レビ記 12章 産後の清め:いのちと聖さ(12:1–8)

1. 出産は祝福でありながら「清め」が必要とされる(12:1–2)

主はモーセに語り、 女性が出産したときに一定期間「汚れ」とされることを示す。

ここで重要なのは── 出産は罪ではない。

むしろ、神が与えた最大の祝福の一つ。

それでも「汚れ」とされる理由はただ一つ。

人はどれほど祝福された行為の中でも、 自分の力では清くなれない存在であることを知るため。

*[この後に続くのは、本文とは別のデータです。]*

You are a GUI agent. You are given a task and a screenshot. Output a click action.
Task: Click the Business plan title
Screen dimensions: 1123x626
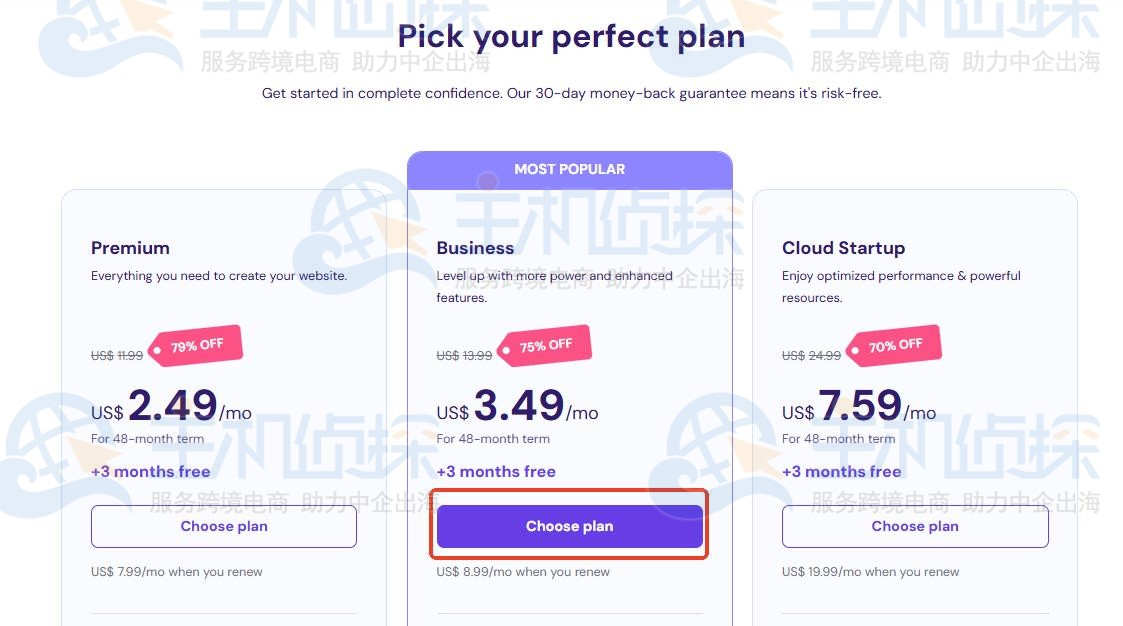(x=475, y=248)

つまり、 出産の清めの戒めは“自分の清さではなく、神の清めが必要であることを悟る教育”。

 

2. 男児の場合:7日+33日の清め(12:2–4)

男児を産んだ場合、

  • 7日間「汚れ」

  • 8日目に割礼

  • さらに33日間「清めの期間」

合計40日。

これは「不浄の期間」ではなく、 “自分の力では神の聖さに近づけない期間”

自分の状態を知るための時間。

神の清めを待つ期間。

 

3. 女児の場合:14日+66日の清め(12:5)

女児の場合は期間が倍になる(合計80日)。

理由は「女性が汚れているから」ではない。

むしろ、いのちを生み出す力の象徴として、より深い聖さの教育が与えられている。

期間が長いことの意味は──

人は祝福の中でも、より深く自分の“清くなさ”を知る必要がある。

 

4. 清めのいけにえ:自分ではなく“神が清める”(12:6–8)

期間が終わると、 母親は幕屋に行き、

  • 全焼のいけにえ

  • 罪のいけにえ を献げる。

ここが最重要ポイント。

出産は罪ではないのに、 なぜ「罪のいけにえ」が必要なのか?

理由はただ一つ。

人は自分の力では清くなれない。 清めは神が与えるものだから。

つまり──

罪のいけにえ=“自分の汚れを知り、神の清めを受け取るためのしるし”。

そして、 貧しい者には鳥でよいとされる(12:8)。

神の清めは誰にでも開かれている。

 

まとめ

● 12章の中心テーマ

  • 出産の祝福

  • 自分の汚れを知る

  • 清めは神から来る

  • いけにえによる回復

  • 神の民の生活の聖さ

● キリストの型

  • 清めの必要性

  • 十字架による清め

  • 普遍的な救い

  • 新しいいのちの誕生

  • 完全な回復

● 神学的ポイント

  • 出産は祝福でも、人は自力で清くなれない

  • 清めは神が与える

  • 戒めは“自分の状態を知るための教育”

  • キリストがこの清めを完全に成就する

レビ記12章=“いのちの祝福の中で、自分の清くなさを知り、 神の清めを求める心を育てるための戒め”。